Em 2010, fui convidado a participar
numa Jornada de Estudos no ISCTE, sobre o tema “Militares e Sociedade, Marinha
e Política”.
Apresentei uma comunicação sobre o
Movimento dos Capitães e a forma como eu próprio via o aparecimento e o
desempenho desse movimento.
O texto veio depois a ser publicado,
pelo que destaco aqui apenas a sua primeira parte, como enquadramento da
questão.
A primeira vez que me propus estudar
este movimento como fenómeno social, fi-lo com o meu amigo, coronel e
sociólogo, Manuel Braz da Costa, sendo o texto publicado na Revista
Crítica de Ciências Sociais (CES,
Coimbra), nº 15/16/17 de Maio de 1985, acessível on-line.
Reformulado, este
estudo foi depois publicado por Luísa Tiago de Oliveira em “Militares e
Política – o 25 de Abril”, 2014.
Aqui fica, com um título um pouco
diferente…
Falando sobre o Movimento dos Capitães no Arquivo Histórico Ultramarino, em 2009. |
Após
o 25 de Abril, os participantes do Movimento dos Capitães sabiam bem que o
movimento era obra de uns tantos, e não de todos, nem sequer de muitos. A nossa
lógica construiu-se em bases bem determinadas, mas nem sempre coincidentes. É
certo que não ignorávamos a oposição ao regime, pois a história nos ensinava
que ao longo da ditadura muitas vozes de militares se tinham levantado, sempre
prontamente dominadas pela acção dos defensores do regime. Mas o que nos uniu,
a um certo número de militares do Exército, foi a oposição à guerra, ou à forma
de fazer aquela guerra, ou ao desprestígio das Forças Armadas (a que
pertencíamos) por causa daquela guerra. Tudo começou com pequenos ou muito
pequenos núcleos de oficiais que se atreveram (porque a necessidade era
premente) a falar sobre a guerra e sobre o regime a propósito da guerra.
Nesses
pequenos núcleos gerou-se uma dinâmica própria de aproximação e conquista de
outros e outros oficiais, sem que a mancha fosse larga de mais. Era necessário
ter capacidade para questionar as soluções do regime, se não na sua política
interna, ao menos, e no mínimo, na sua política colonial (ou melhor, do
Ultramar). Assim progrediram as adesões, em torno da guerra, em torno das
Forças Armadas, em torno de algum questionamento do regime. Mas o que fica
sempre de pé, é a natureza do movimento que surge e se amplia. As questões
corporativas são de facto habilmente aproveitadas, mas elas integram, por
inteiro, a panóplia das justificações de base do movimento. Do que não podem
restar dúvidas é do conceito que sustenta a emergência de um movimento autónomo
dentro do Exército. O movimento dos capitães nunca se confundiu com o Exército,
que sabia muito bem não representar. Também o MFA, continuador abrangente do
movimento dos capitães, se afirmou contra as Forças Armadas, transportador de
ideias diferentes, gerador de um programa político de transição para uma
sociedade democrática. Estes conceitos geraram-se no interior do movimento dos
capitães, à parte e mesmo em oposição ao pensamento das Forças Armadas.

# DADOS FORNECIDOS
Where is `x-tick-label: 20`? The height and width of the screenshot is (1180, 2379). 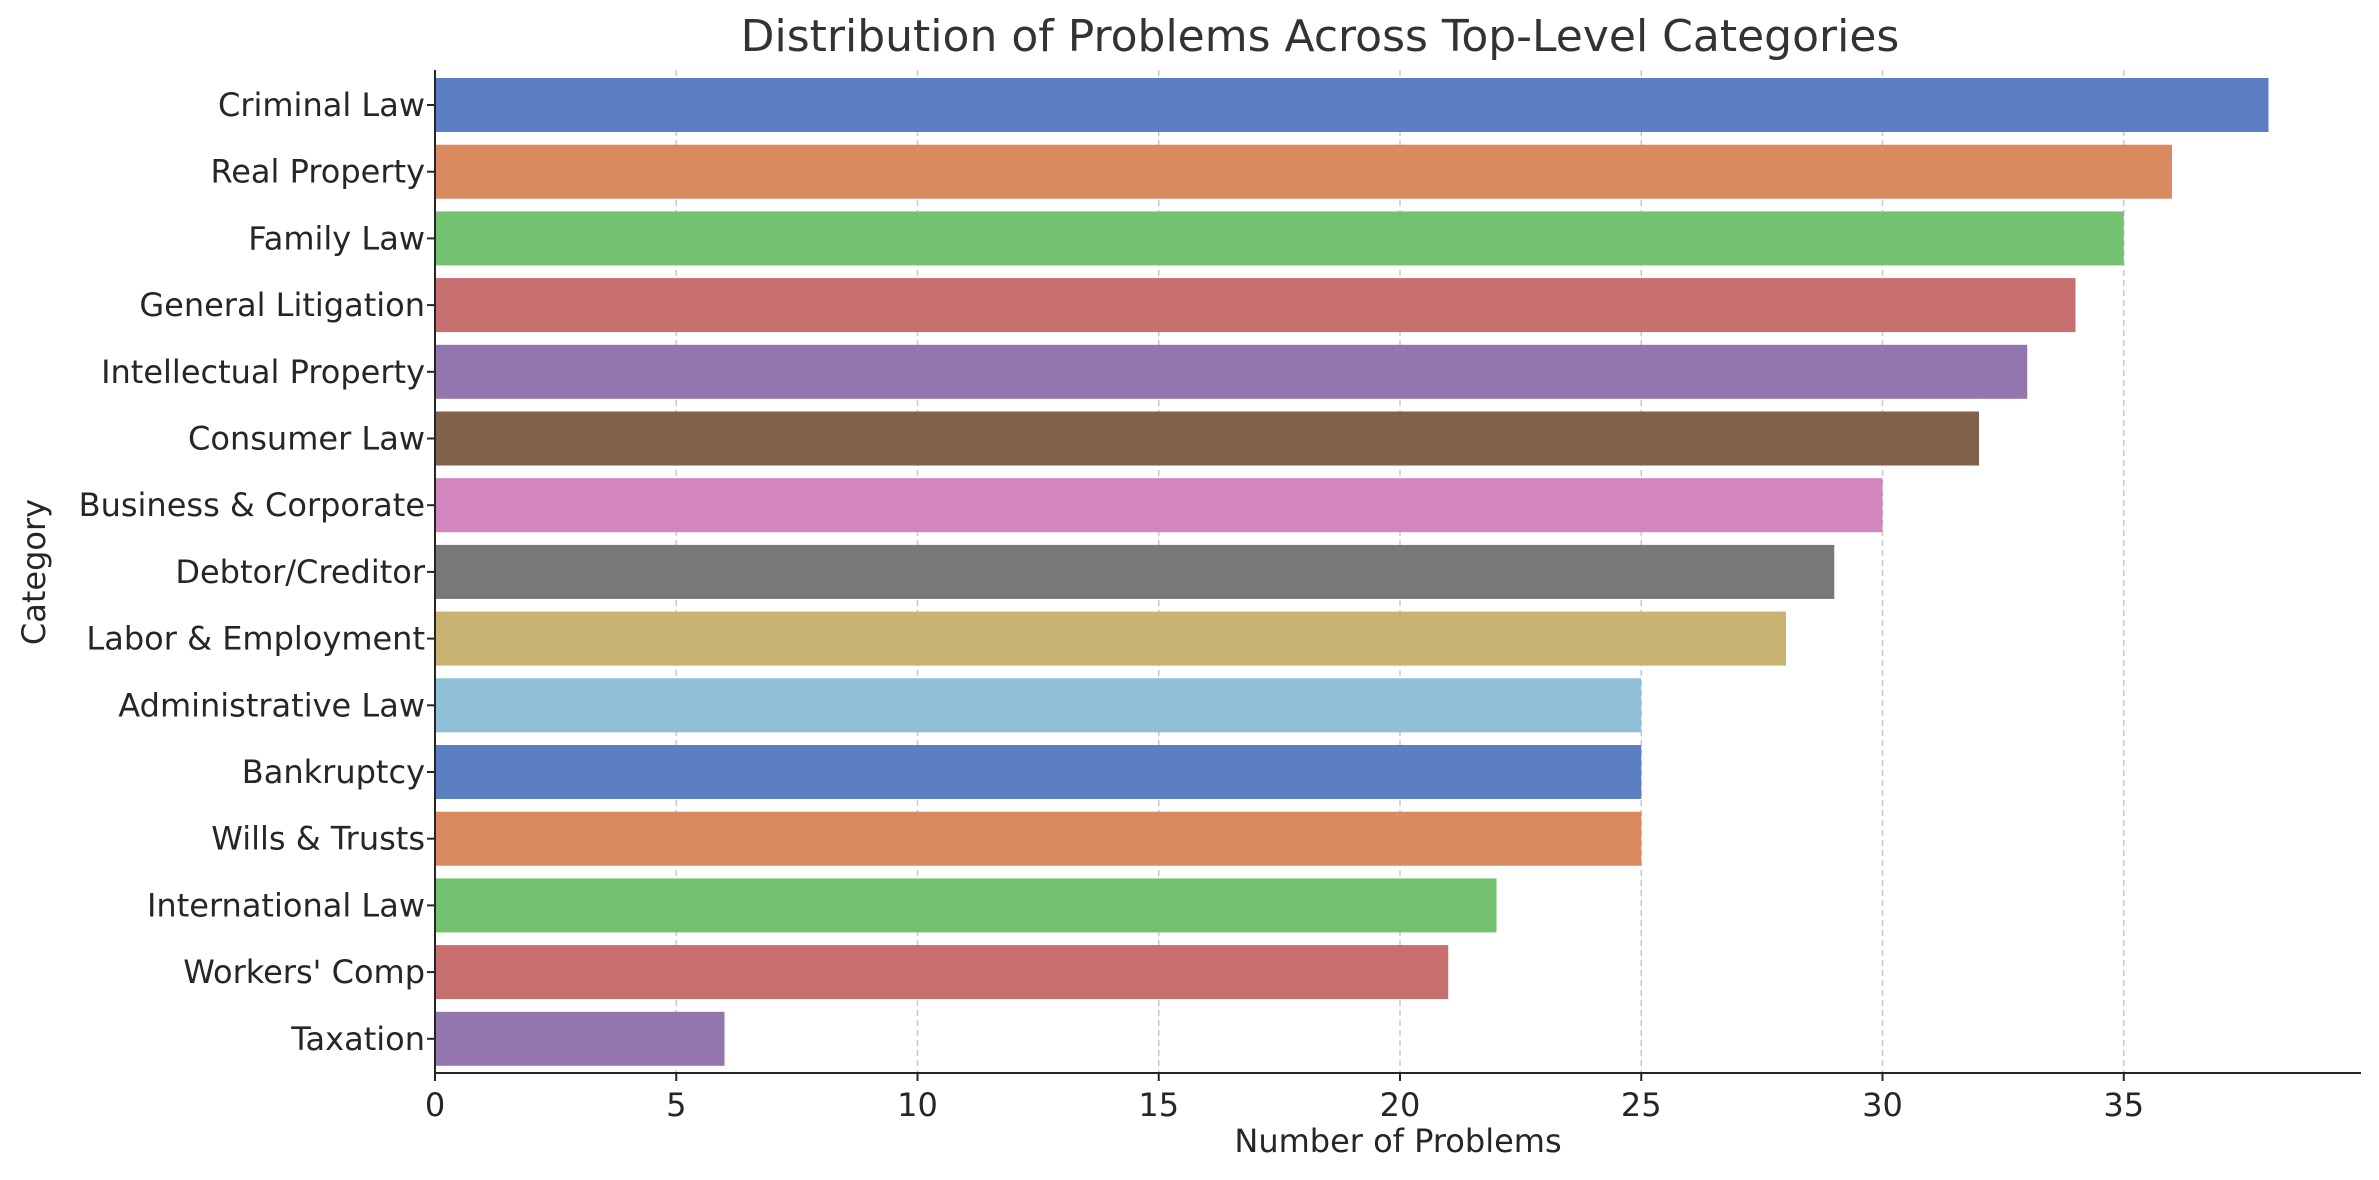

# EXERCÍCIOS PROPOSTOS
1. Devolva, do texto sobre o Movimento dos Capitães, tudo o que vai desde "Apresentei uma comunicação" até "1985, acessível on-line.".
2. Indique todos os anos mencionados no texto sobre o Movimento dos Capitães, pela ordem em que aparecem.
As linhas não têm nenhum papel nesta atividade.

# RESPOSTAS POR EXERCÍCIO
1.
Apresentei uma comunicação sobre o
Movimento dos Capitães e a forma como eu próprio via o aparecimento e o
desempenho desse movimento.
O texto veio depois a ser publicado,
pelo que destaco aqui apenas a sua primeira parte, como enquadramento da
questão.
A primeira vez que me propus estudar
este movimento como fenómeno social, fi-lo com o meu amigo, coronel e
sociólogo, Manuel Braz da Costa, sendo o texto publicado na Revista
Crítica de Ciências Sociais (CES,
Coimbra), nº 15/16/17 de Maio de 1985, acessível on-line.

2. 2010, 1985, 2014, 2009